» **ABOUT THIS EXERCISE**
Would you output the whole of the data exactly?

» **MATERIAL TO PROCESS**
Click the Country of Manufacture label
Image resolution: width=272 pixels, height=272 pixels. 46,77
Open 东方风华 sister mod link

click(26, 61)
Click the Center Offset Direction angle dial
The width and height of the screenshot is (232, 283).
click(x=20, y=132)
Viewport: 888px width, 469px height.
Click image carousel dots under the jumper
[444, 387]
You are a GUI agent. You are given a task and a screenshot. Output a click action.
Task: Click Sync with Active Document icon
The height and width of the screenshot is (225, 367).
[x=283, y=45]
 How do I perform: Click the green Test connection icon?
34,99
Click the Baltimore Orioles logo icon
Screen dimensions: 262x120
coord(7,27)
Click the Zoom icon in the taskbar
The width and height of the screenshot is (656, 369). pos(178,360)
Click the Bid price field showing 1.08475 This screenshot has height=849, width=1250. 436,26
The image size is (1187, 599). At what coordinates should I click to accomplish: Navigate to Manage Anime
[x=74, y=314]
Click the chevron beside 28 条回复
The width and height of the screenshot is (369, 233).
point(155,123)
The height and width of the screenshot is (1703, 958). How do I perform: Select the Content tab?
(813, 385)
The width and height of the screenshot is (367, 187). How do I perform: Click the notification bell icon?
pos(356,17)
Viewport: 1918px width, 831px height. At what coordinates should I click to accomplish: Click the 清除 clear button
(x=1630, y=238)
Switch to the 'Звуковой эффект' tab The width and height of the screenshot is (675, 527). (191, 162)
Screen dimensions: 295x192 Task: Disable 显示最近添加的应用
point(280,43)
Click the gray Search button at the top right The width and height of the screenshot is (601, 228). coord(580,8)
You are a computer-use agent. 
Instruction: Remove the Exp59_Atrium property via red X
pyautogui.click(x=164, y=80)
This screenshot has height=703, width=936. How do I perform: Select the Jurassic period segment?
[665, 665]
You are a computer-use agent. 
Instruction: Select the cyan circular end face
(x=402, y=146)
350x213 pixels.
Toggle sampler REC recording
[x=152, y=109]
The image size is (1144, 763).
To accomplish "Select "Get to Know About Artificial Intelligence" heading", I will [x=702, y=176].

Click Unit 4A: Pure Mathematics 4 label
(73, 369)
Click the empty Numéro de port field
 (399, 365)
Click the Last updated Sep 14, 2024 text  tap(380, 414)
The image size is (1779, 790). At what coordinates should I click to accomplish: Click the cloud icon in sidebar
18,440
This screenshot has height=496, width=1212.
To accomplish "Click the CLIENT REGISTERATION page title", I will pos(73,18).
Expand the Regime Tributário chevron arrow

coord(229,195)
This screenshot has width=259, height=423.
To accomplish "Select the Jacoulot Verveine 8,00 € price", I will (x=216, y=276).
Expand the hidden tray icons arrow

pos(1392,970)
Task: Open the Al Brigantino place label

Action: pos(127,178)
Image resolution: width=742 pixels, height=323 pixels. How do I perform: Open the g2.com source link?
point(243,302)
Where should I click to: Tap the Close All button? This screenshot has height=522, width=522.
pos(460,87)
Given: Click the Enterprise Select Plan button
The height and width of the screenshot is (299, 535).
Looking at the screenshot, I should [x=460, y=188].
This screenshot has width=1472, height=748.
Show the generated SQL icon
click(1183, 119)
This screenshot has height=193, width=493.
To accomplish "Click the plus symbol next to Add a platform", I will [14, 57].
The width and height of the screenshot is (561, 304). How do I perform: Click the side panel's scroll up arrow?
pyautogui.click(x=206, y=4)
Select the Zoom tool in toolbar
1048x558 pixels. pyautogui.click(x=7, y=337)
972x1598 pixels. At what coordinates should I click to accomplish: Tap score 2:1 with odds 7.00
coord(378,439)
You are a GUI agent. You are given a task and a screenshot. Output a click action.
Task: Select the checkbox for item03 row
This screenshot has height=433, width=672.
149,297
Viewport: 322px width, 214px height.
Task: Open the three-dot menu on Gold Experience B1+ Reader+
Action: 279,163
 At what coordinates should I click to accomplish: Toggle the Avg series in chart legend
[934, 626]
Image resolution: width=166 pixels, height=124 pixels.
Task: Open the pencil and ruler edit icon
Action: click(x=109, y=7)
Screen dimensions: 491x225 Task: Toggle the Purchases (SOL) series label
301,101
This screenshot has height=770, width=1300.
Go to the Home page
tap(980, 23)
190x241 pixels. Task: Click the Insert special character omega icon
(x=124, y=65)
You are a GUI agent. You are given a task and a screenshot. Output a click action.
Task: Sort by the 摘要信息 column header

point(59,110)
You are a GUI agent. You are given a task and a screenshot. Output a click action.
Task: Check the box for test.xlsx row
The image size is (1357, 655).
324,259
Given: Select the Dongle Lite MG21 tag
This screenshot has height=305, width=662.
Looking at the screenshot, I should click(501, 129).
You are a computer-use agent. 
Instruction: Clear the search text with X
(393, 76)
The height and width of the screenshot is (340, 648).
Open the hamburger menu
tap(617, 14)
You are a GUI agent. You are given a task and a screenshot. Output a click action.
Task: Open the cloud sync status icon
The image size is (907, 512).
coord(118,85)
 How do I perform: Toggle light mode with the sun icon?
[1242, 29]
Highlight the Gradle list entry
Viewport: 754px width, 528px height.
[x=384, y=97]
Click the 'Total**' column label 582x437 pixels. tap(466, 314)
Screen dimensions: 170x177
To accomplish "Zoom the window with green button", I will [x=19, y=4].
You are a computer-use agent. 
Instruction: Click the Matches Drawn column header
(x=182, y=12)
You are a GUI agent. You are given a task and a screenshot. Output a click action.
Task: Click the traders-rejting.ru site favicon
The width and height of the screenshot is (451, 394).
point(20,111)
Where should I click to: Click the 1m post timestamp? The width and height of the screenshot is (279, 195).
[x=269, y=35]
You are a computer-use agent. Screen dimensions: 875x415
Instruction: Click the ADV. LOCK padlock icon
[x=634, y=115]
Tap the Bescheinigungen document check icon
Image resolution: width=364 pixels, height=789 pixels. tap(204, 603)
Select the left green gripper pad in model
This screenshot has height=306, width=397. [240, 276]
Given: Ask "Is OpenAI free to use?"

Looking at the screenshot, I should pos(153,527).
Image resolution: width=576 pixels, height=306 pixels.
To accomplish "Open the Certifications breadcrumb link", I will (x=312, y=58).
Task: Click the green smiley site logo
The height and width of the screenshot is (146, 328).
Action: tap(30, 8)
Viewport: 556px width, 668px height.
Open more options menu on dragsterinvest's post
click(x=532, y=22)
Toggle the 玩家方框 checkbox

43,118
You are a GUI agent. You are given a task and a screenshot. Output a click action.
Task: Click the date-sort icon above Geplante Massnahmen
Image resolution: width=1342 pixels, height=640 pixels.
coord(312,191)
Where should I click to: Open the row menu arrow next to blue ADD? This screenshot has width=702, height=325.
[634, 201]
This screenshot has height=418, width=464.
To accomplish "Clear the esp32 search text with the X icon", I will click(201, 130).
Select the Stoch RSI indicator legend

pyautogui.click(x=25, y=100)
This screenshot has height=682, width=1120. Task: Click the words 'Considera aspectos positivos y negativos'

» **ANSWER TO THIS TASK**
Click the Country of Manufacture label
Image resolution: width=272 pixels, height=272 pixels. 46,77
Open 东方风华 sister mod link

click(26, 61)
Click the Center Offset Direction angle dial
The width and height of the screenshot is (232, 283).
click(x=20, y=132)
Viewport: 888px width, 469px height.
Click image carousel dots under the jumper
[444, 387]
You are a GUI agent. You are given a task and a screenshot. Output a click action.
Task: Click Sync with Active Document icon
The height and width of the screenshot is (225, 367).
[x=283, y=45]
 How do I perform: Click the green Test connection icon?
34,99
Click the Baltimore Orioles logo icon
Screen dimensions: 262x120
coord(7,27)
Click the Zoom icon in the taskbar
The width and height of the screenshot is (656, 369). pos(178,360)
Click the Bid price field showing 1.08475 This screenshot has height=849, width=1250. 436,26
The image size is (1187, 599). At what coordinates should I click to accomplish: Navigate to Manage Anime
[x=74, y=314]
Click the chevron beside 28 条回复
The width and height of the screenshot is (369, 233).
point(155,123)
The height and width of the screenshot is (1703, 958). How do I perform: Select the Content tab?
(813, 385)
The width and height of the screenshot is (367, 187). How do I perform: Click the notification bell icon?
pos(356,17)
Viewport: 1918px width, 831px height. At what coordinates should I click to accomplish: Click the 清除 clear button
(x=1630, y=238)
Switch to the 'Звуковой эффект' tab The width and height of the screenshot is (675, 527). (191, 162)
Screen dimensions: 295x192 Task: Disable 显示最近添加的应用
point(280,43)
Click the gray Search button at the top right The width and height of the screenshot is (601, 228). coord(580,8)
You are a computer-use agent. 
Instruction: Remove the Exp59_Atrium property via red X
pyautogui.click(x=164, y=80)
This screenshot has height=703, width=936. How do I perform: Select the Jurassic period segment?
[665, 665]
You are a computer-use agent. 
Instruction: Select the cyan circular end face
(x=402, y=146)
350x213 pixels.
Toggle sampler REC recording
[x=152, y=109]
The image size is (1144, 763).
To accomplish "Select "Get to Know About Artificial Intelligence" heading", I will [x=702, y=176].

Click Unit 4A: Pure Mathematics 4 label
(73, 369)
Click the empty Numéro de port field
 (399, 365)
Click the Last updated Sep 14, 2024 text  tap(380, 414)
The image size is (1779, 790). At what coordinates should I click to accomplish: Click the cloud icon in sidebar
18,440
This screenshot has height=496, width=1212.
To accomplish "Click the CLIENT REGISTERATION page title", I will pos(73,18).
Expand the Regime Tributário chevron arrow

coord(229,195)
This screenshot has width=259, height=423.
To accomplish "Select the Jacoulot Verveine 8,00 € price", I will (x=216, y=276).
Expand the hidden tray icons arrow

pos(1392,970)
Task: Open the Al Brigantino place label

Action: pos(127,178)
Image resolution: width=742 pixels, height=323 pixels. How do I perform: Open the g2.com source link?
point(243,302)
Where should I click to: Tap the Close All button? This screenshot has height=522, width=522.
pos(460,87)
Given: Click the Enterprise Select Plan button
The height and width of the screenshot is (299, 535).
Looking at the screenshot, I should [x=460, y=188].
This screenshot has width=1472, height=748.
Show the generated SQL icon
click(1183, 119)
This screenshot has height=193, width=493.
To accomplish "Click the plus symbol next to Add a platform", I will [14, 57].
The width and height of the screenshot is (561, 304). How do I perform: Click the side panel's scroll up arrow?
pyautogui.click(x=206, y=4)
Select the Zoom tool in toolbar
1048x558 pixels. pyautogui.click(x=7, y=337)
972x1598 pixels. At what coordinates should I click to accomplish: Tap score 2:1 with odds 7.00
coord(378,439)
You are a GUI agent. You are given a task and a screenshot. Output a click action.
Task: Select the checkbox for item03 row
This screenshot has height=433, width=672.
149,297
Viewport: 322px width, 214px height.
Task: Open the three-dot menu on Gold Experience B1+ Reader+
Action: 279,163
 At what coordinates should I click to accomplish: Toggle the Avg series in chart legend
[934, 626]
Image resolution: width=166 pixels, height=124 pixels.
Task: Open the pencil and ruler edit icon
Action: click(x=109, y=7)
Screen dimensions: 491x225 Task: Toggle the Purchases (SOL) series label
301,101
This screenshot has height=770, width=1300.
Go to the Home page
tap(980, 23)
190x241 pixels. Task: Click the Insert special character omega icon
(x=124, y=65)
You are a GUI agent. You are given a task and a screenshot. Output a click action.
Task: Sort by the 摘要信息 column header

point(59,110)
You are a GUI agent. You are given a task and a screenshot. Output a click action.
Task: Check the box for test.xlsx row
The image size is (1357, 655).
324,259
Given: Select the Dongle Lite MG21 tag
This screenshot has height=305, width=662.
Looking at the screenshot, I should click(501, 129).
You are a computer-use agent. 
Instruction: Clear the search text with X
(393, 76)
The height and width of the screenshot is (340, 648).
Open the hamburger menu
tap(617, 14)
You are a GUI agent. You are given a task and a screenshot. Output a click action.
Task: Open the cloud sync status icon
The image size is (907, 512).
coord(118,85)
 How do I perform: Toggle light mode with the sun icon?
[1242, 29]
Highlight the Gradle list entry
Viewport: 754px width, 528px height.
[x=384, y=97]
Click the 'Total**' column label 582x437 pixels. tap(466, 314)
Screen dimensions: 170x177
To accomplish "Zoom the window with green button", I will [x=19, y=4].
You are a computer-use agent. 
Instruction: Click the Matches Drawn column header
(x=182, y=12)
You are a GUI agent. You are given a task and a screenshot. Output a click action.
Task: Click the traders-rejting.ru site favicon
The width and height of the screenshot is (451, 394).
point(20,111)
Where should I click to: Click the 1m post timestamp? The width and height of the screenshot is (279, 195).
[x=269, y=35]
You are a computer-use agent. Screen dimensions: 875x415
Instruction: Click the ADV. LOCK padlock icon
[x=634, y=115]
Tap the Bescheinigungen document check icon
Image resolution: width=364 pixels, height=789 pixels. tap(204, 603)
Select the left green gripper pad in model
This screenshot has height=306, width=397. [240, 276]
Given: Ask "Is OpenAI free to use?"

Looking at the screenshot, I should pos(153,527).
Image resolution: width=576 pixels, height=306 pixels.
To accomplish "Open the Certifications breadcrumb link", I will (x=312, y=58).
Task: Click the green smiley site logo
The height and width of the screenshot is (146, 328).
Action: tap(30, 8)
Viewport: 556px width, 668px height.
Open more options menu on dragsterinvest's post
click(x=532, y=22)
Toggle the 玩家方框 checkbox

43,118
You are a GUI agent. You are given a task and a screenshot. Output a click action.
Task: Click the date-sort icon above Geplante Massnahmen
Image resolution: width=1342 pixels, height=640 pixels.
coord(312,191)
Where should I click to: Open the row menu arrow next to blue ADD? This screenshot has width=702, height=325.
[634, 201]
This screenshot has height=418, width=464.
To accomplish "Clear the esp32 search text with the X icon", I will click(201, 130).
Select the Stoch RSI indicator legend

pyautogui.click(x=25, y=100)
This screenshot has height=682, width=1120. Task: Click the words 'Considera aspectos positivos y negativos'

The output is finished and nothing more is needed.